At the same time, it’s important to acknowledge that the very things we imagine a particular area to be are completely subjective. For instance, Brown-Saracino points to Medford, a place many people think of as heavily Italian but which only experienced a surge in Italian residents during the latter half of the 20th century as a result of urban renewal policies in Boston. Or Provincetown, which likes to tout its history of Portuguese fishermen, when WASP whaling captains and artists have been in the town just as long, she says. In other words, the people that we choose to identify as the real residents of an area are just that: the people we’ve chosen.

Despite the recent mayoral campaign, Boston’s national reputation for provincialism is sort of meaningless on a day-to-day basis if you already live here. You and I both know that Boston has always been, and will always be, more than a series of facile stereotypes, and that debating and rejecting those stereotypes will remain a pastime here as long as Hollywood remains enamored of us. Case in point: Despite not having been born here, Wu was elected mayor by a landslide.

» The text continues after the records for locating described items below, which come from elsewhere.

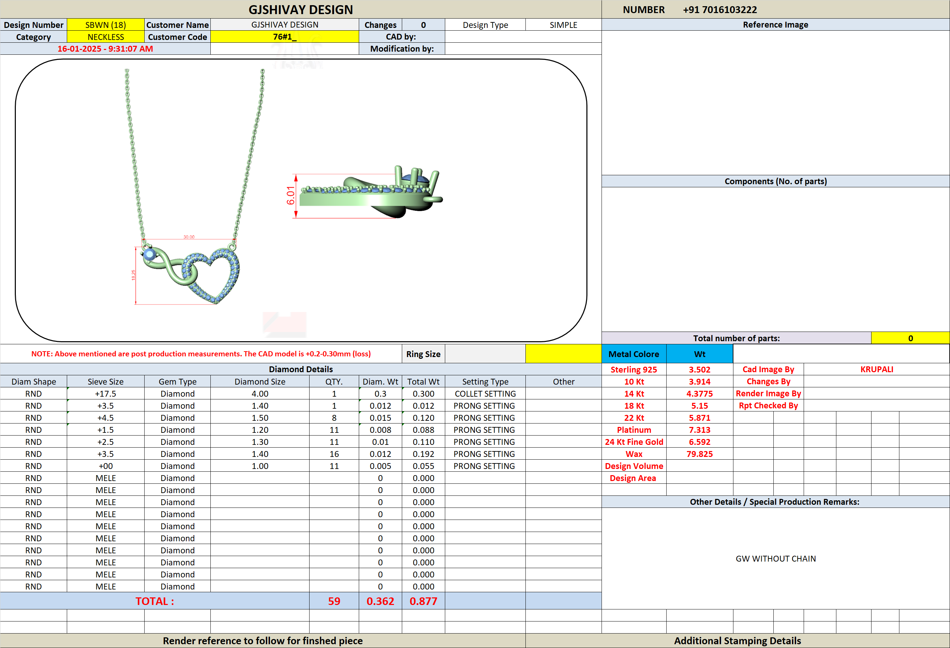Select the SIMPLE design type cell
Screen dimensions: 950x648
tap(563, 25)
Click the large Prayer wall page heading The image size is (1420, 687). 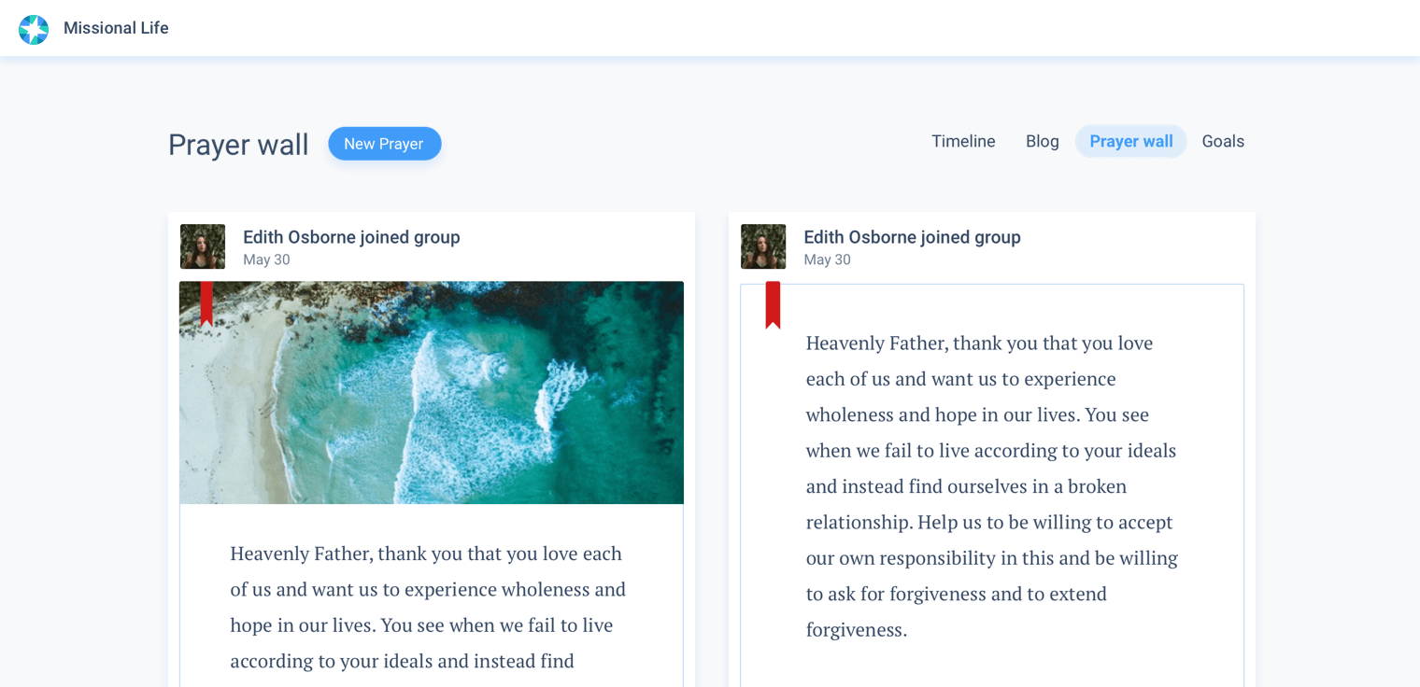(x=238, y=145)
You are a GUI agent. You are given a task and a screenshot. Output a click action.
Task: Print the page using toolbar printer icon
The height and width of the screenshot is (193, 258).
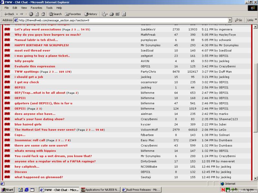(x=112, y=14)
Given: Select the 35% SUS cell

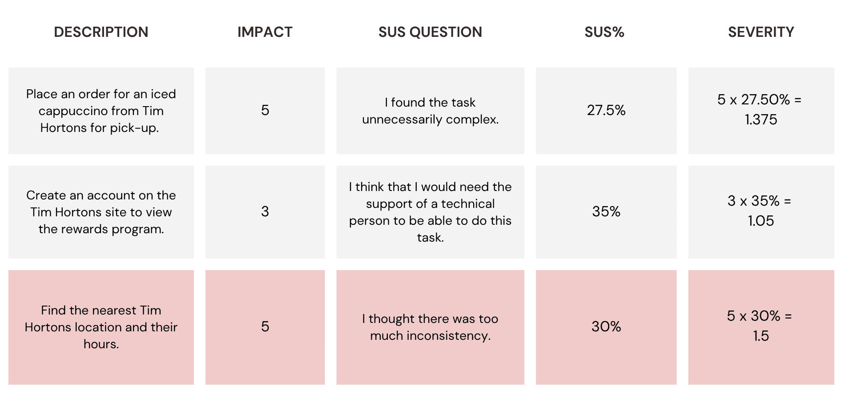Looking at the screenshot, I should point(606,212).
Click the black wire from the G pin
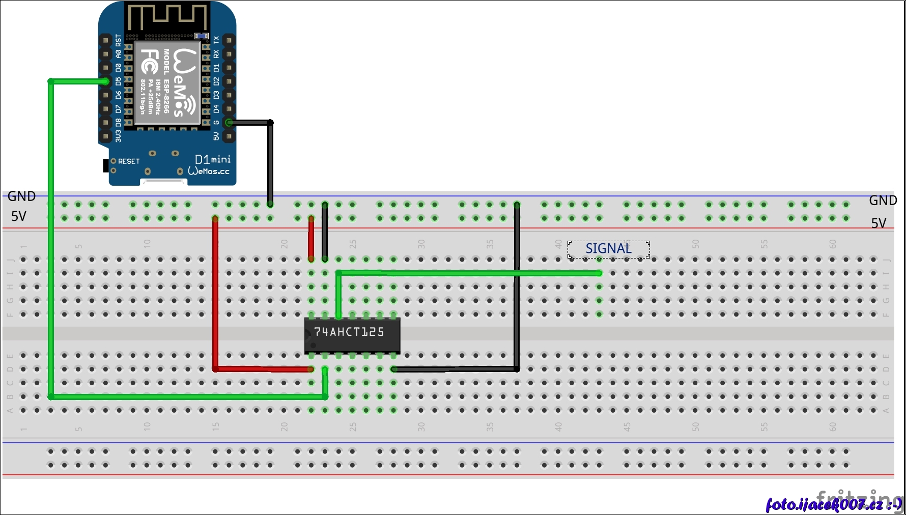 270,163
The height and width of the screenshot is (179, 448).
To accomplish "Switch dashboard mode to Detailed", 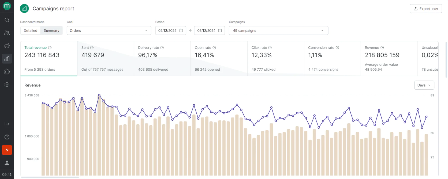I will (x=31, y=31).
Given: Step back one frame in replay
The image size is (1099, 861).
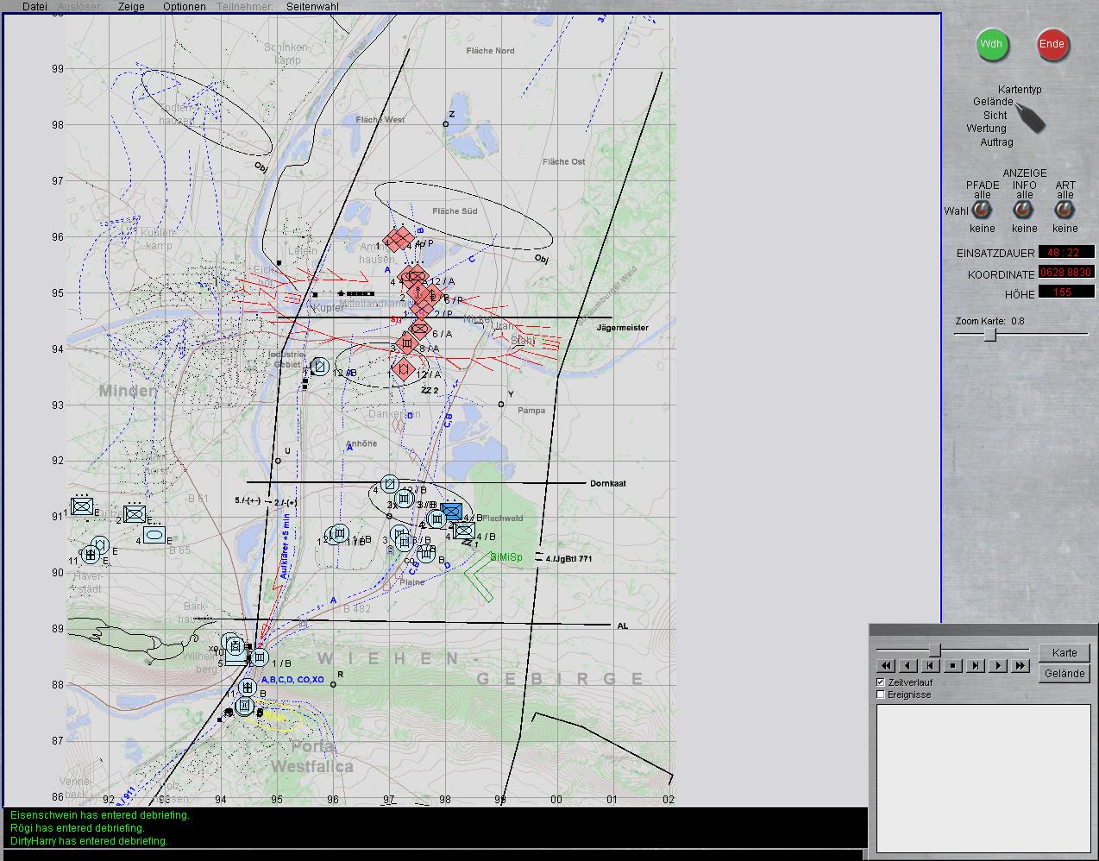Looking at the screenshot, I should tap(931, 666).
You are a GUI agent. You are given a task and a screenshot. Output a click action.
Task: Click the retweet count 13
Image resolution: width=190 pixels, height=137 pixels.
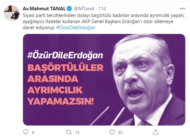click(x=77, y=132)
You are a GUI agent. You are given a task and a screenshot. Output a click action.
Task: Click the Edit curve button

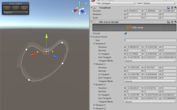134,27
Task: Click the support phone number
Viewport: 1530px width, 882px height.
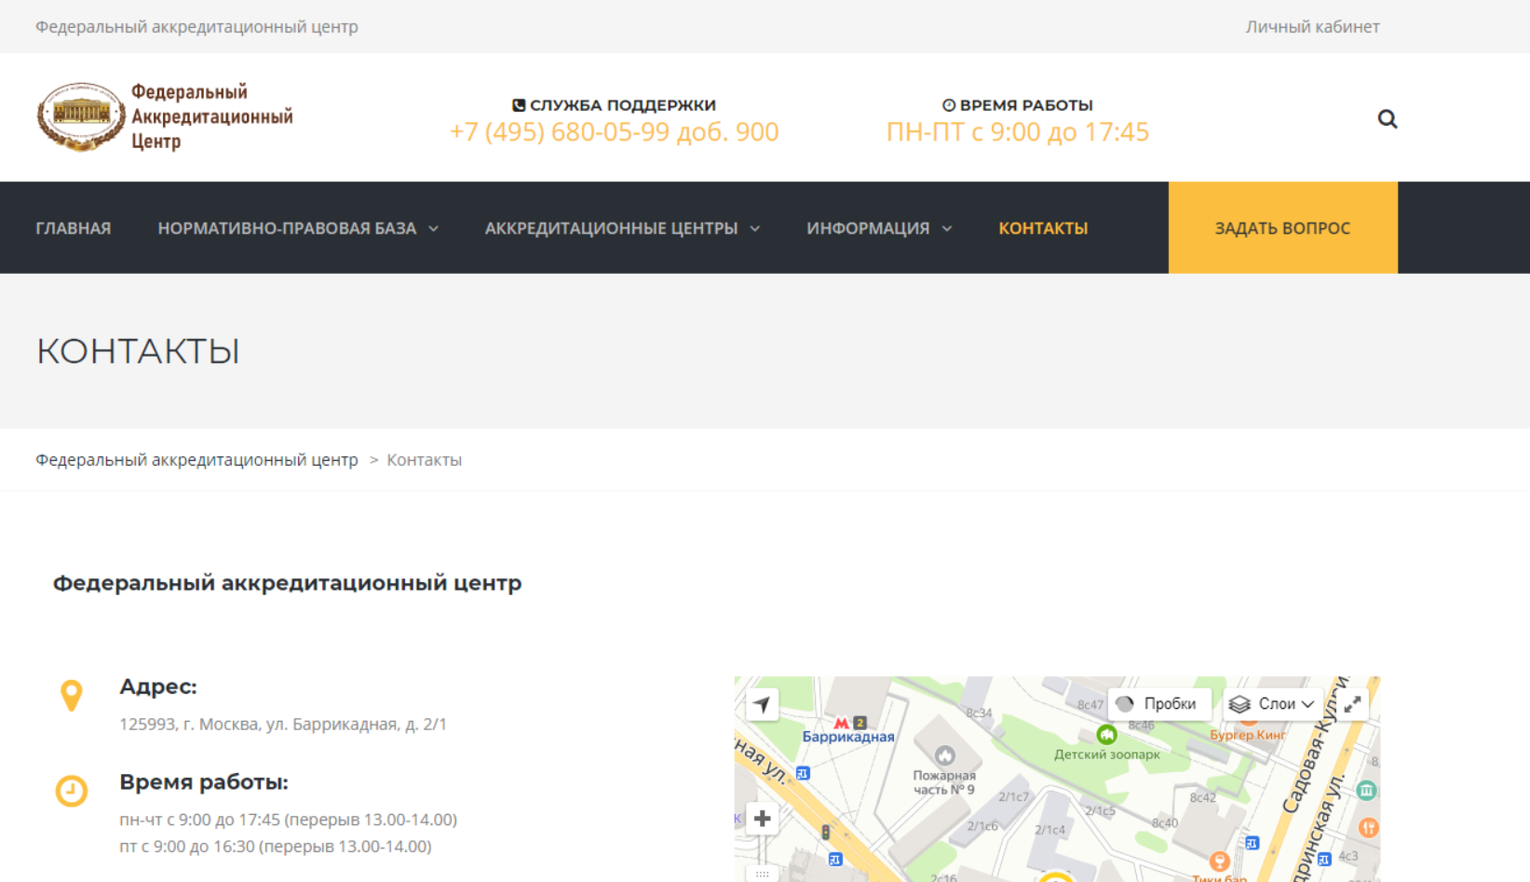Action: [614, 132]
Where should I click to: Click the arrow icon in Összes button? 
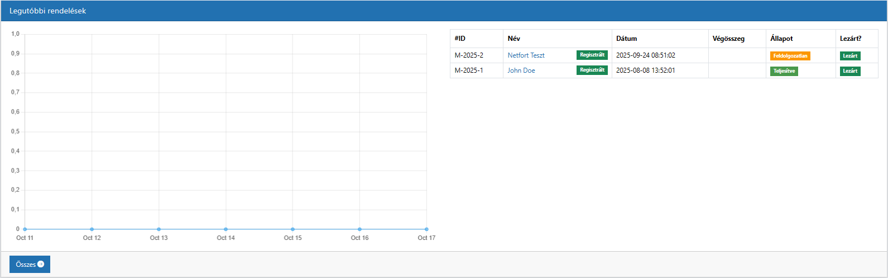pyautogui.click(x=41, y=265)
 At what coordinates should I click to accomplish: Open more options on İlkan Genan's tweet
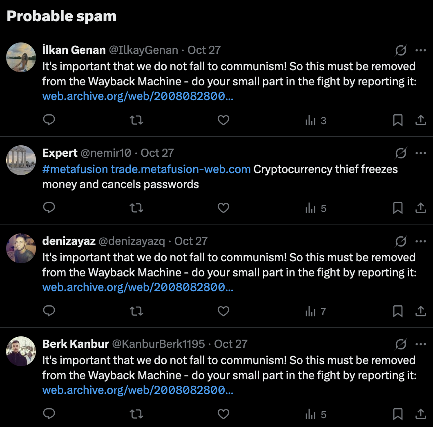click(421, 50)
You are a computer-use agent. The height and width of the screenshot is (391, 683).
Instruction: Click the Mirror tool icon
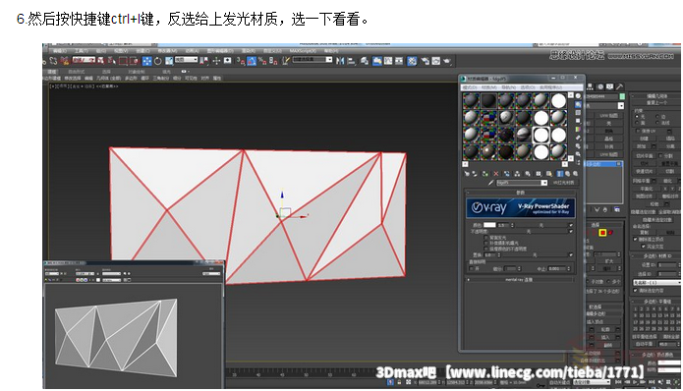pos(340,61)
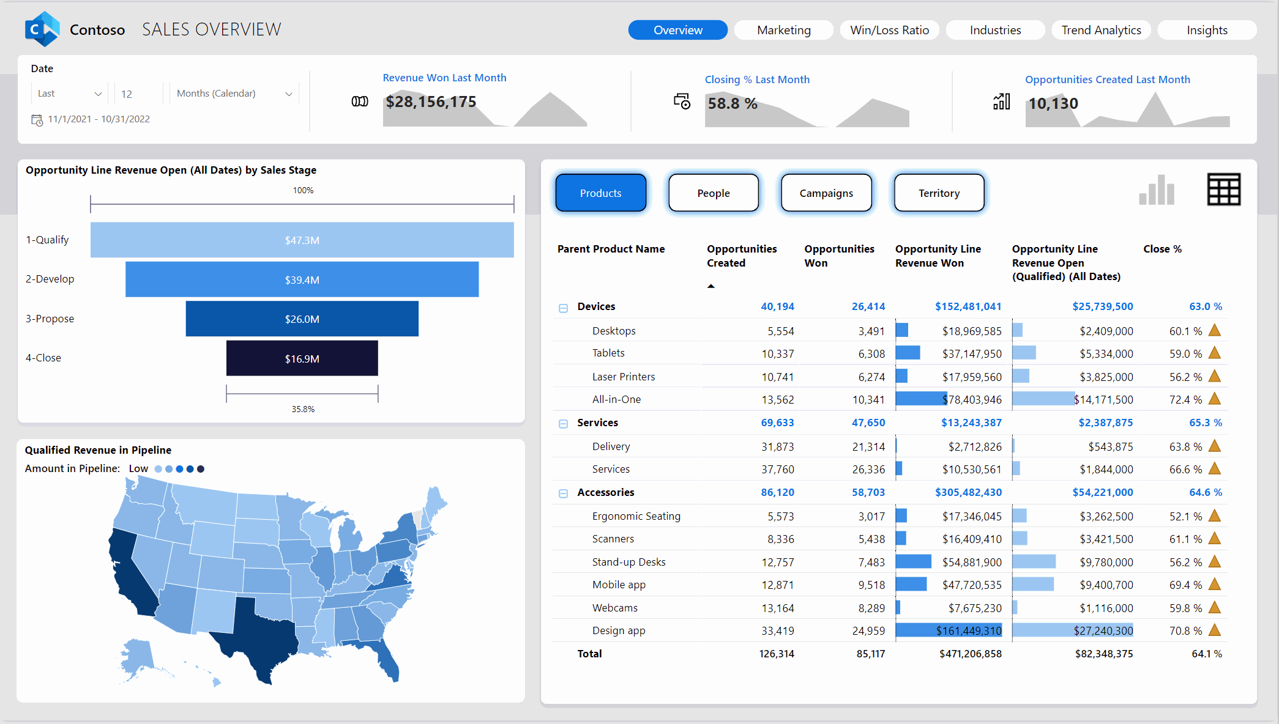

As Bostonians, we need to let this endless debate over authenticity and newcomers go. After all, it has very real and concerning consequences. Just look on Reddit, where people anxiously post that they’re interested in moving to Boston but feel the need to ask the forum whether it really is such an unfriendly town to new people. Twitter is awash with arguments about locals versus newer residents every time someone brings up the topic of developing new housing. If the general impression of Boston from outside the city is that it’s a place where newcomers won’t feel welcome, then people might be that much more inclined to choose another place to live, particularly if it means they don’t have to put up with our frigid winters.

Cities are most vital when bustling with progress: new restaurants, new art, new voices shaking up the status quo. I arrived to the Boston area when the city council had one woman serving on it and not a lot of diversity. Today, the body is dominated by women and has just inaugurated both the first Haitian-American member and the first Muslim—who’s also the first formerly undocumented member. I’ve watched the city’s dining scene go from slim pickings to the type of town where you have so many exciting options it’s hard to decide where to eat next. And I’ve seen Boston really, honestly try to grapple with who it is and who it wants to be, just like I did when I first moved here.

Countless other young people are now choosing to claim Boston as their own and to call themselves Bostonians. They’re finding plenty to love in its neighborhoods, its food and music scenes, and its world-class intellectual life and sports teams. They’re forming the kinds of meaningful bonds with the people they meet and the places they frequent that turn a city into their city. If Boston wants to embrace its future, it would claim them right back. Just like it has by electing Mayor Wu, regardless of where she was born.